When the first edition of this handbook was published in 2009 advances in SAT were mostly only known to experts, and SAT was seen as a key technology only in certain applications. Since then the number of practical applications has exploded, along with greater awareness of the usefulness of SAT in general: In the last century showing that a certain problem is as hard as SAT was the end of the story and trying to solve it directly seemed to be hopeless. Relying on the continuing improvements made in practical SAT solving, it is now widely accepted that being able to encode a problem into SAT also is highly likely to lead to a practical solution. This “SAT Revolution” started at the end of the last century and continues to produce amazing new practical and theoretical results.
Accordingly, this second edition contains several updates, including a completely revamped Chapter 4 on conflict-driven clause learning. Half the chapters were updated or extended or both. Comments by Donald Knuth were also taken into account, collected while he was preparing the Section on Satisfiability in volume 4 of the “The Art of Computer Programming”. This section appeared as fascicle 6a with more than 300 pages in 2015 and is a major milestone in the SAT literature that has appeared since the first edition of this Handbook.
Three important topics, which were already in the first edition of the handbook and deserve their own chapter, are now given enough space and discussed in detail: there is the new Chapter 7 on proof complexity, Chapter 9 on preprocessing, as well as the new Chapter 12 on automated configuration and solver selection. Additionally, the new Chapter 15 covers proofs of unsatisfiability, one of the main recent developments in practical SAT solving. These proofs are essential in solving long-standing mathematical problems.

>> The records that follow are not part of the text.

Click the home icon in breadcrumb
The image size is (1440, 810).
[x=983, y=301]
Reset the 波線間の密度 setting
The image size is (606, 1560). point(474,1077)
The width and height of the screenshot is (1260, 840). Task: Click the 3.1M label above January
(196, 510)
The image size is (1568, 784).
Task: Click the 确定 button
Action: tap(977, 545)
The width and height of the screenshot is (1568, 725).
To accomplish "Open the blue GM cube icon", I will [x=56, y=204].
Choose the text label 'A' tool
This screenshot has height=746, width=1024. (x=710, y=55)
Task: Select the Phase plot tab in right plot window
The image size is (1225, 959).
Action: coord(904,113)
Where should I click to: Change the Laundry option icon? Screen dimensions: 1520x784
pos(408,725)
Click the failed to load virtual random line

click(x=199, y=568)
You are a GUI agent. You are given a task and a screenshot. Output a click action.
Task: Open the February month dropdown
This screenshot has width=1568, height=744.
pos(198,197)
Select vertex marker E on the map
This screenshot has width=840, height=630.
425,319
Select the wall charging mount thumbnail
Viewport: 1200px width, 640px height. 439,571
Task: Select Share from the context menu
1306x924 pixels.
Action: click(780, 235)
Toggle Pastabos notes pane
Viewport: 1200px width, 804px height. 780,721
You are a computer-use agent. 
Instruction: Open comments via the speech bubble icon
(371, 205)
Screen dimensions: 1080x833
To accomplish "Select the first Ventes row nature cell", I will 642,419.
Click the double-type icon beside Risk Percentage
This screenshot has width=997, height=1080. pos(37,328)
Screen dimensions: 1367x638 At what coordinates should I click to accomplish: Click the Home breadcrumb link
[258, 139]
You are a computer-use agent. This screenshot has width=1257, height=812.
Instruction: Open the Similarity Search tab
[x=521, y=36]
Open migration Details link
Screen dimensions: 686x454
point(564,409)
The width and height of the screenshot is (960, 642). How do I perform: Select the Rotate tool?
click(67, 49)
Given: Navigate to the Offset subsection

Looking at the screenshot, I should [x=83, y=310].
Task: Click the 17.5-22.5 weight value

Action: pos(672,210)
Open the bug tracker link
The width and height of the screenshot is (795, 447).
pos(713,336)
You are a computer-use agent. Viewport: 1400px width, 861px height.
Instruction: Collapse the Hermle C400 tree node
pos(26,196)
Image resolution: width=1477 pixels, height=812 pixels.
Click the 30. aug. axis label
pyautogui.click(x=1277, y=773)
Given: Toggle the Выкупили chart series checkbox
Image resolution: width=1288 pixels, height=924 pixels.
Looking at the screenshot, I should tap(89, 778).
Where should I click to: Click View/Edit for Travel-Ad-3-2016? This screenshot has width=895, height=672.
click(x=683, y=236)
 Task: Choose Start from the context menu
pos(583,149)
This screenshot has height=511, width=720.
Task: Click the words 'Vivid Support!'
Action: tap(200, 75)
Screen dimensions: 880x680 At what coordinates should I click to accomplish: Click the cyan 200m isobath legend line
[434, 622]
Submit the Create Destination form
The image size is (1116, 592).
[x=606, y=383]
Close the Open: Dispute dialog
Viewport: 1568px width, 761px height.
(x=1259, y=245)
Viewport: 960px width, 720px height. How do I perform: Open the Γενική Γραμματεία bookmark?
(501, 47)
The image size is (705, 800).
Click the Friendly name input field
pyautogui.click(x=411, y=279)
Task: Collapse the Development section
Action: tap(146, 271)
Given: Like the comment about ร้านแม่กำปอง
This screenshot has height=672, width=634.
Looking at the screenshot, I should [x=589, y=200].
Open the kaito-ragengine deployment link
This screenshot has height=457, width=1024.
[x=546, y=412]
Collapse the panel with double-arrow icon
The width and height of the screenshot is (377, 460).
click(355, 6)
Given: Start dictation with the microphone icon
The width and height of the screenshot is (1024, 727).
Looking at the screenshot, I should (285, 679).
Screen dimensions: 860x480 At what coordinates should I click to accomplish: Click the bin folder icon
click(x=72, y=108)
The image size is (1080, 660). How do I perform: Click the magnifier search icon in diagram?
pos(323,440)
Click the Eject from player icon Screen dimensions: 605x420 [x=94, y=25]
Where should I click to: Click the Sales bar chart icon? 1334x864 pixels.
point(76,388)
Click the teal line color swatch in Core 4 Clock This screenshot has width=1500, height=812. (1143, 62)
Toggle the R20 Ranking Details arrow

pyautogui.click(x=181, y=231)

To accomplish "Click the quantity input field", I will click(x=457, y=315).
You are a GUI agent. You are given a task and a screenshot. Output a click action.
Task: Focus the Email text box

Beside these four completely new chapters, there are three new chapters which cover topics already discussed in the first edition. These three chapters focus on new aspects and new technology and are written by authors who made fundamental contributions to change the state of the art. First, recent developments regarding quantified Boolean formulas including the discussion of proof systems are covered in the new Chapter 31. Second, the focus of the new Chapter 24 is on core-based methods for maximum satisfiability which have improved scalability considerably. Finally, the last new Chapter 26 covers a novel research direction on practical and approximate model counting with strong statistical guarantees.
Research in SAT has established itself as a vibrant cross community effort. Beside the main SAT conference, other major conferences and journals in diverse fields from automated reasoning, verification, hardware to software engineering, complexity theory, even algorithms and of course artificial intelligence cover SAT and its extensions areas of interest. It is also worth mentioning that competitions continue to serve as a show case as well as motivation of the field.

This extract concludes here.